### Extracted entries
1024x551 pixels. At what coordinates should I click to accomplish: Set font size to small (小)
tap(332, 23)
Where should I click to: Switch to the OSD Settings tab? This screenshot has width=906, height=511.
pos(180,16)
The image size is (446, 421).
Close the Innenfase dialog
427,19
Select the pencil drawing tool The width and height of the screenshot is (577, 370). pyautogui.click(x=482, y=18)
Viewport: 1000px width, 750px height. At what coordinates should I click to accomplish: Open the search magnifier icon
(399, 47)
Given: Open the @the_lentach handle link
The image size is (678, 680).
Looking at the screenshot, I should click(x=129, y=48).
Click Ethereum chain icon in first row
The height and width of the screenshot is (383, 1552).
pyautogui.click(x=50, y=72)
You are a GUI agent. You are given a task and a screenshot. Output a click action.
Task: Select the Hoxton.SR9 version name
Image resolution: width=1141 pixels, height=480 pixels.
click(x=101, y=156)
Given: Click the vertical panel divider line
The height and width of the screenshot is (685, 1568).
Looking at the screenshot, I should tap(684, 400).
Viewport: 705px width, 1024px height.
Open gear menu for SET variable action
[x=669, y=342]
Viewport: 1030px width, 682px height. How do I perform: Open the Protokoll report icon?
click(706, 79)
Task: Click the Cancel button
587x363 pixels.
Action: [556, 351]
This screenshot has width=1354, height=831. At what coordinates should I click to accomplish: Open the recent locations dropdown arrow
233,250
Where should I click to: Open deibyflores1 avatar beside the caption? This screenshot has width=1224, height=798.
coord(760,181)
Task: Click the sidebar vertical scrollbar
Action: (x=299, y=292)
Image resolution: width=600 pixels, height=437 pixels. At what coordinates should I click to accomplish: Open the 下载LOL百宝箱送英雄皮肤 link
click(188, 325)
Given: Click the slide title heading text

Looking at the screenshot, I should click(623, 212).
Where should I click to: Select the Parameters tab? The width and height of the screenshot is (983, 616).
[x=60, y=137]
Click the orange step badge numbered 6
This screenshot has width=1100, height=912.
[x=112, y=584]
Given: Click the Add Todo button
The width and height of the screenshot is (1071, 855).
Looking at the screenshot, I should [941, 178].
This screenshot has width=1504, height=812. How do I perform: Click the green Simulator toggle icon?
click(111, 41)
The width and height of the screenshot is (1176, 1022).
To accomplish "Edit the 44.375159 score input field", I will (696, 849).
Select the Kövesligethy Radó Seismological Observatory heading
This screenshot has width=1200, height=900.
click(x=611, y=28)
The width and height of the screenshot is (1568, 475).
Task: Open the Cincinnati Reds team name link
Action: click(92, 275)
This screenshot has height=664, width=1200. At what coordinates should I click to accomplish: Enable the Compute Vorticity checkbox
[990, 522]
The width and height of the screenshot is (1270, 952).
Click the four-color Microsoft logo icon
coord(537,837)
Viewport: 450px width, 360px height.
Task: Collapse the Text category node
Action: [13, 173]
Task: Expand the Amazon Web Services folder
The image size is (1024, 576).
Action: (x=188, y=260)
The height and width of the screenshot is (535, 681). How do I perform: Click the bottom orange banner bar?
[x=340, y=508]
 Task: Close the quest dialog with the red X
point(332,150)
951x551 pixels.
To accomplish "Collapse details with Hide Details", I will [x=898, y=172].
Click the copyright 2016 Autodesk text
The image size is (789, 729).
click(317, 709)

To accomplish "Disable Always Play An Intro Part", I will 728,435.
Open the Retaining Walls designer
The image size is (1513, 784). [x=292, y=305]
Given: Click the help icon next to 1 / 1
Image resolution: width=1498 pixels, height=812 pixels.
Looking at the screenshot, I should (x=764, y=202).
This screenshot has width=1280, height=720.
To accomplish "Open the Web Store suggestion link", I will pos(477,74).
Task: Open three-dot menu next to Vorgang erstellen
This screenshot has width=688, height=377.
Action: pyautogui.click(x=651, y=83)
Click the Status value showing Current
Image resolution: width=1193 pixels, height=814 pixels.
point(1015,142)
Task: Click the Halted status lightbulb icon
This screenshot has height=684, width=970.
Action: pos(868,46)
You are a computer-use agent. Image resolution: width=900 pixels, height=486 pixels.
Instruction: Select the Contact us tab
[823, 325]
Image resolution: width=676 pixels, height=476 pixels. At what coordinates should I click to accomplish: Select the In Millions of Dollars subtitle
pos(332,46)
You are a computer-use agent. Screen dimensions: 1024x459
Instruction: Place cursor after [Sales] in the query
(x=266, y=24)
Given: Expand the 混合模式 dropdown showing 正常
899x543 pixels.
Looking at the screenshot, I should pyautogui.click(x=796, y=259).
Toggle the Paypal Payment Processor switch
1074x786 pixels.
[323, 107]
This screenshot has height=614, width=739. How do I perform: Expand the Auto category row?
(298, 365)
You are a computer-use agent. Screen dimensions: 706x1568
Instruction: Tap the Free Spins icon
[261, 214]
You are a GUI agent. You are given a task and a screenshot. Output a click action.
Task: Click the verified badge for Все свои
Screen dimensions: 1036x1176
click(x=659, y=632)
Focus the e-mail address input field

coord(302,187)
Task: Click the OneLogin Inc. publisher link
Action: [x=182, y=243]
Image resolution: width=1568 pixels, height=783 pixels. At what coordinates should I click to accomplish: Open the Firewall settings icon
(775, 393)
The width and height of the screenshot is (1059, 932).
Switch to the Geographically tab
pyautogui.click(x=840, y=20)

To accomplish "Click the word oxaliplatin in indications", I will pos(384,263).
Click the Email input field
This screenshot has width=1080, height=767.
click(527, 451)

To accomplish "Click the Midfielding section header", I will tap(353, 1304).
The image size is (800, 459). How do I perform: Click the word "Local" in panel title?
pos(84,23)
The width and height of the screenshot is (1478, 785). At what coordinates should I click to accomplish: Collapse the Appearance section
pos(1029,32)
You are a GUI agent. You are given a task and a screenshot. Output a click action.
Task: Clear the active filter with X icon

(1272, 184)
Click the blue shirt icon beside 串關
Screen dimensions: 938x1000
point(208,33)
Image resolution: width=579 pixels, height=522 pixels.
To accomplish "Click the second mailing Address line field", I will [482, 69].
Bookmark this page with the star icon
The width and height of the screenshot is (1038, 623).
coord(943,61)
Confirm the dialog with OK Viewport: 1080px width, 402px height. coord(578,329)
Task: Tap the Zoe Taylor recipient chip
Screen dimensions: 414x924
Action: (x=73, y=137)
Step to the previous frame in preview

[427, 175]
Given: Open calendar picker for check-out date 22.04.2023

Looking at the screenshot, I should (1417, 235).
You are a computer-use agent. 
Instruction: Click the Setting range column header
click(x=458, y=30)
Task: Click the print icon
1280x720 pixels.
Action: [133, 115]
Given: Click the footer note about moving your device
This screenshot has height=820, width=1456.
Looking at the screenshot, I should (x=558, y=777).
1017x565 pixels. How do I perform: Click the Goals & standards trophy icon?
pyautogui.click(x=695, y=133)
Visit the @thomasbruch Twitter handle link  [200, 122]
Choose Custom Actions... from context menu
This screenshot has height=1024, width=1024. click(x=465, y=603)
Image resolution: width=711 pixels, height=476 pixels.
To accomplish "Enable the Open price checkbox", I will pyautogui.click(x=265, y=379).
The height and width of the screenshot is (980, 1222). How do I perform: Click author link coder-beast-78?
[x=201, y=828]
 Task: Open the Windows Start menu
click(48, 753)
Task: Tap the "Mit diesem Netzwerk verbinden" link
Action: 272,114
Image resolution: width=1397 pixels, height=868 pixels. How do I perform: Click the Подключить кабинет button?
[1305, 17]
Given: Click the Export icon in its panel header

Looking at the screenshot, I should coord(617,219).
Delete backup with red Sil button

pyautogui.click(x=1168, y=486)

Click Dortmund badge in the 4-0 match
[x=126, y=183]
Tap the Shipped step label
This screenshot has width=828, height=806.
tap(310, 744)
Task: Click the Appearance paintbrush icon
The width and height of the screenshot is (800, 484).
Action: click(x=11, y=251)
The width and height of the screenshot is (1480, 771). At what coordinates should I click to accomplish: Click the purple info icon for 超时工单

### Instructions to follow
Copy every line of the data that holds the string "computer".

### Response
You are a computer-use agent. Image resolution: width=900 pixels, height=486 pixels.
You are a computer-use agent. Screen dimensions: 1024x459
You are a computer-use agent. Screen dimensions: 706x1568
You are a computer-use agent. 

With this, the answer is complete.